Gilets jaunes: après l’insurrection, le suicide qui vient.

Les mêmes causes ayant tendance à produire les mêmes effets, la transformation d’une cause servant l’intérêt général en une cause partisane tend à effacer son potentiel d’influence au profit de ses pires opposants.

La décision d’une partie des Jaunes à suivre l’exemple des Verts relève à mon sens d’une erreur stratégique majeure. Les Verts, à la base, sont une mouvance d’intérêt général transpartisane. L’écologie, la défense de l’environnement et, aujourd’hui, la prise en compte de l’effet climatique concernent tout le monde et devraient exister au sein de toutes les mouvances politiques vu que personne, hors quelques illuminés genre Trump ou Bolsonaro, n’a intérêt à ne pas prendre en compte la question écologique.

Malheureusement les Verts ont préféré créer des partis “verts”, concurrençant ainsi les autres partis auxquels ils pouvaient piquer des voix. Ceci les a obligé à former des alliances plus ou moins foireuses, entrer et sortir de gouvernements qui les utilisaient comme faire-valoir, pour terminer aujourd’hui dans les marges folkloriques de la politique politicienne alors que le monde entier fait face à une crise écologique majeure. C’est un comble.

Les Verts auraient dû intégrer les autres partis pour les “verdir” plutôt que confisquer le label “écolo” au profit de la frange la plus gauchiste du spectre politique, et finalement tout perdre. On peut parfaitement être de gauche ou de droite, voire même d’extrême-gauche ou d’extrême-droite, et avoir une conscience écologique, une compréhension des enjeux liés à l’environnement.

Certes aujourd’hui cette conscience existe un peu partout, mais la faiblesse de la représentation écolo au sein des partis traditionnels, au-delà de la façade, plombe leur capacité à réellement avancer. Ces partis font de l’écologie plus en fonction des probabilités électorales des Verts que d’une réelle motivation endogène. Il suffit de demander à Nicolas Hulot.

L’entrée en politique politicienne du mouvement des Gilets Jaunes me semble vouée au même échec. Aux européennes de mai ils vont sans doute phagocyter quelques voix à la gauche, aux insoumis, aux Verts mais de ce fait renforcerons les positions LREM voire LR voire RN. Marine Le Pen, pour le coup, joue habilement la carte des GJ. Elle ne cherche pas la récupération mais caresse doucement dans le sens du poil, sachant que l’électorat plutôt rural et travailleur smicard qui fait le gros des troupes des GJ est sans doute plus sensible, à choisir, aux arguments du RN que des Insoumis plus urbains et “intellos”.

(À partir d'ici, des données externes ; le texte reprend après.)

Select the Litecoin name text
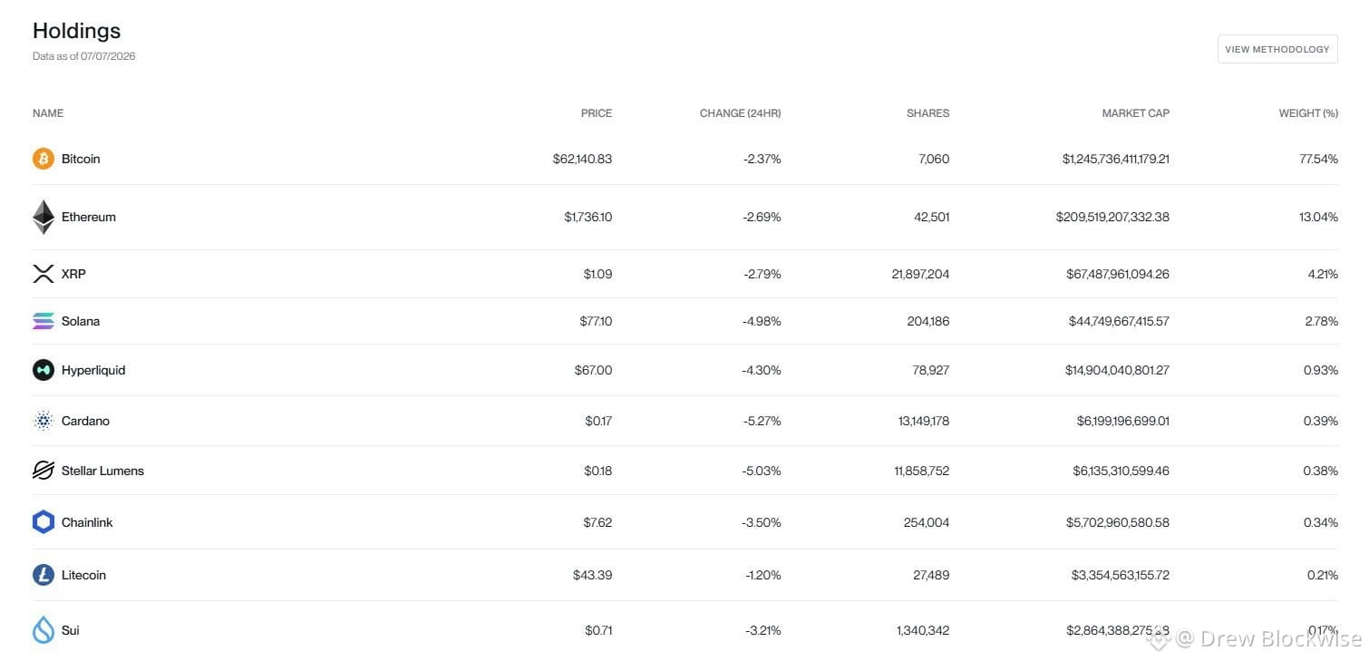 click(83, 575)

Les Gilets jaunes, comme les Verts du début, parlent au nom de l’intérêt général. Ils réclament une vie décente, une politique fiscale juste et raisonnable, une prise en compte de leur réalité par la nomenklatura parisienne. L’arrogance, la violence et l’hypocrisie de cette dernière, malgré quelques gestes d’apaisement avec la prime du smic, fait perdurer un mouvement de gens qui ne supportent plus d’être les éternels dindons de la farce.

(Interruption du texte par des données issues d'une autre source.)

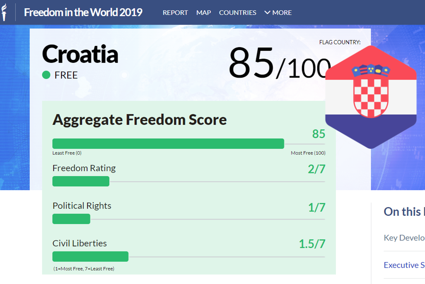Screen dimensions: 425x284
Task: Select the Political Rights progress bar
Action: (71, 219)
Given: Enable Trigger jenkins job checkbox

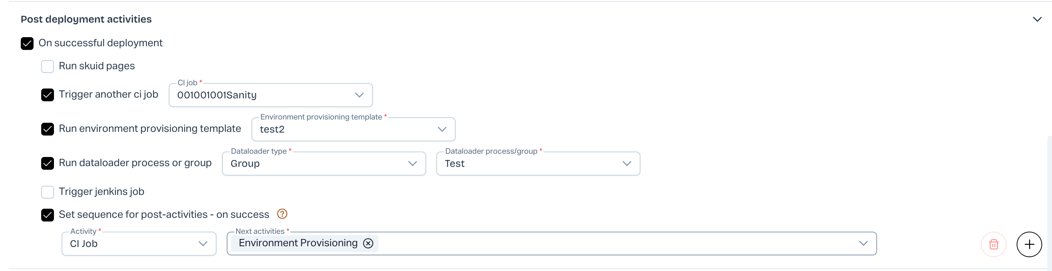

Tous ces GJ ne sont pas homogènes politiquement, certains sont plus de gauche d’autre plus de droite, mais ils se retrouvent sur une revendication commune, celle d’origine: arrêt du racket routier, de la fiscalité punitive, des inégalités extravagantes du modèle néolibéral de Macron et des régimes français depuis 20 ans, de l’exclusion de la volonté du peuple dans la pratique politique.

Ces revendications, les GJ devraient les porter au sein des partis politiques et/oui des syndicats dont ils sont le plus naturellement proches, porter le combat aussi bien chez Mélenchon que chez Wauquiez que chez Le Pen ou chez Faure (le patron du PS. Oui il faut désormais préciser…). Certains peuvent même essayer chez Macron, mais là c’est tellement verrouillé qu’effectivement il ne faut pas trop compter dessus. Il faudrait avoir des GJ au sein de tous les conseils d’administration de ces partis et des syndicats, des représentants non pas d’utopies politiques mais de revendications concrètes et partagées par tous.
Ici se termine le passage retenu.